Pope Benedict then discussed the Synod for the Middle East – a gathering of bishops in October that examined the problems Catholics face in the region. This synod revealed the need to fight against “Christianophobia,” he underscored.

In the Middle East today, “Christians are the most oppressed and tormented minority,” he said.

Although for “centuries they lived peacefully together with their Jewish and Muslim neighbors,” the Pope described how in “the turmoil of recent years, the tradition of peaceful coexistence has been shattered and tensions and divisions have grown.”

He noted that these divisions have caused increased violence “in which there is no longer any respect for what the other holds sacred, in which on the contrary the most elementary rules of humanity collapse.”

The bishops' synod worked to address these problems by developing a “concept of dialogue, forgiveness and mutual acceptance, a concept that we now want to proclaim to the world.”
“The human being is one, and humanity is one,” the Pope stressed. “Whatever damage is done to another in any one place, ends up by damaging everyone.”

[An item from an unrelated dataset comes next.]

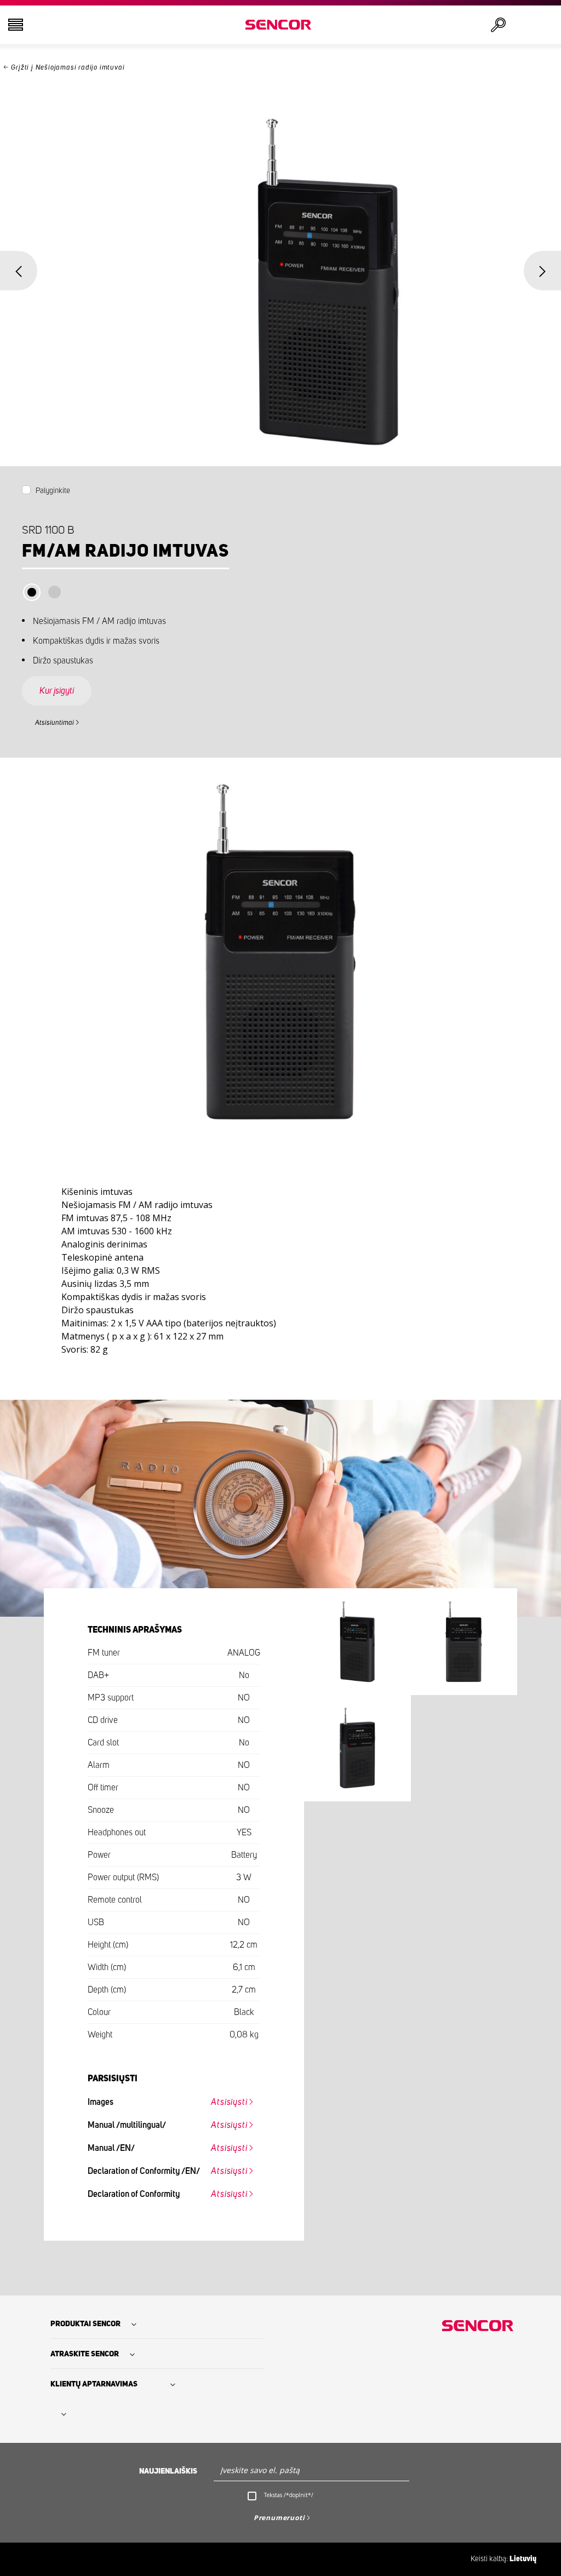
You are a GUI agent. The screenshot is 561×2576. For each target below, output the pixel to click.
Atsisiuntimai (54, 722)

“Thus the words and ideas of the Synod must be a clarion call, addressed to all people with political or religious responsibility, to put a stop to Christianophobia,” he said. Everyone in a position of authority must “rise up in defense of refugees and all who are suffering, and to revitalize the spirit of reconciliation.”

During his speech, the Pope also mentioned his “unforgettable” trip to the U.K in September, highlighting his historic visit to Westminster Abbey and the beatification of John Henry Cardinal Newman.

He called his visit an “encounter with the world of culture,” saying that the Church made its presence known in the debate over the “question of faith and truth itself.”

The Pope emphasized that laws and policies in a given society can only function if there is a moral consensus that transcends “individuals denominations” and unites everyone. 

He warned of modern society's trend to “eclipse” moral reasoning, and stressed the need to “preserve its capacity for seeing the essential, for seeing God and man, for seeing what is good and what is true.”

This, he added, “is the common interest that must unite all people of good will. The very future of the world is at stake.”